Q: Is it easy to get sidetracked by tiny details on a project?
A:
When you’re trying to solve a problem on a new product type, you become
completely focused on problems that seem a number of steps removed from
the main product. That problem solving can appear a little abstract,
and it is easy to lose sight of the product. I think that is where
having years and years of experience gives you that confidence that if
you keep pushing, you’ll get there.
Q: Can this obsession with detail get out of control?
A:
It’s incredibly time consuming, you can spent months and months and
months on a tiny detail - but unless you solve that tiny problem, you
can’t solve this other, fundamental product.
You often feel there
is no sense these can be solved, but you have faith. This is why these
innovations are so hard - there are no points of reference.
Q: How do you know you’ve succeeded?
A
:It’s a very strange thing for a designer to say, but one of the things
that really irritates me in products is when I’m aware of designers
wagging their tails in my face.
Our goal is simple objects,
objects that you can’t imagine any other way.
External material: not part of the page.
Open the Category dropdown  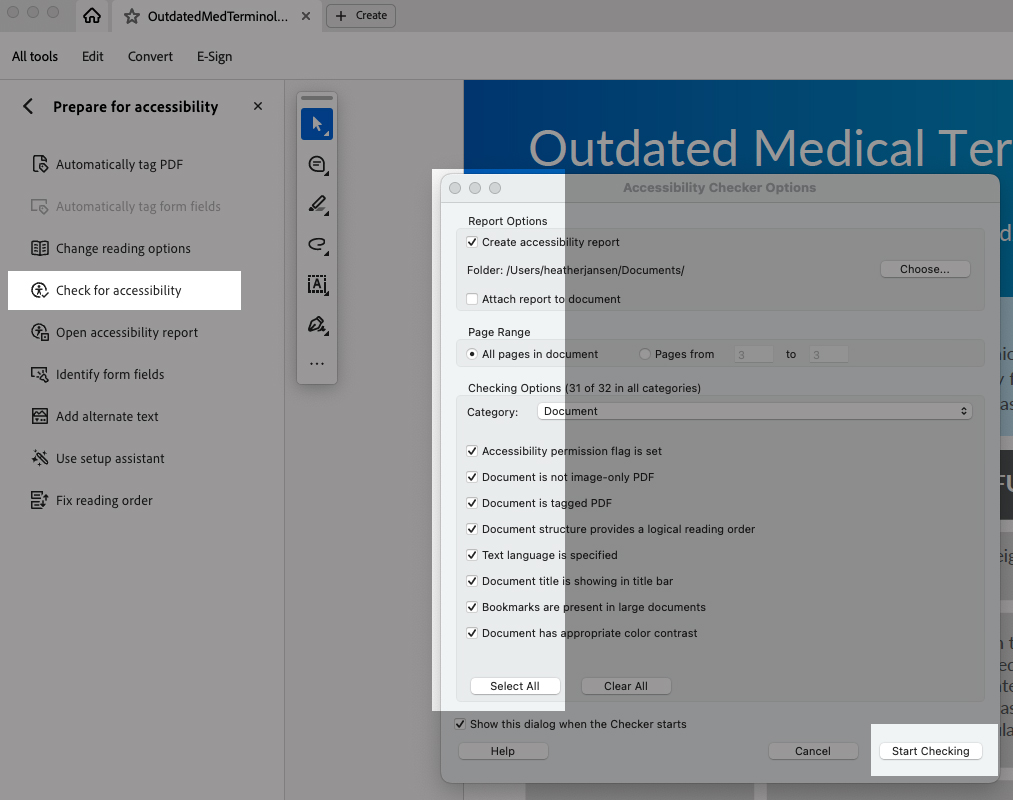pyautogui.click(x=754, y=411)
Simplicity is not the
absence of clutter. Get it right, and you become closer and more focused
on the object. For instance, the iPhoto app we created for the new
iPad, it completely consumes you and you forget you are using an iPad.
Q: What are the biggest challenges in constantly innovating?
A:
For as long as we’ve been doing this, I am still surprised how
difficult it is to do this, but you know exactly when you’re there - it
can be the smallest shift, and suddenly transforms the object, without
any contrivance.
Some of the problem solving in the iPad is really
quite remarkable, there is this danger you want to communicate this to
people. I think that is a fantastic irony, how oblivious people are to
the acrobatics we’ve performed to solve a problem - but that’s our job,
and I think people know there is tremendous care behind the finished
product.
Q: Do consumers really care about good design?
A:
One of the things we’ve really learned over the last 20 years is that
while people would often struggle to articulate why they like something -
as consumers we are incredibly discerning, we sense where has been
great care in the design, and when there is cynicism and greed. It’s one
of the thing we’ve found really encouraging.
Q: Users have become incredibly attached, almost obsessively so, to Apple’s products - why is this?
A:
It sound so obvious, but I remember being shocked to use a Mac, and
somehow have this sense I was having a keen awareness of the people and
values of those who made it.
I think that people’s emotional
connection to our products is that they sense our care, and the amount
of work that has gone into creating it.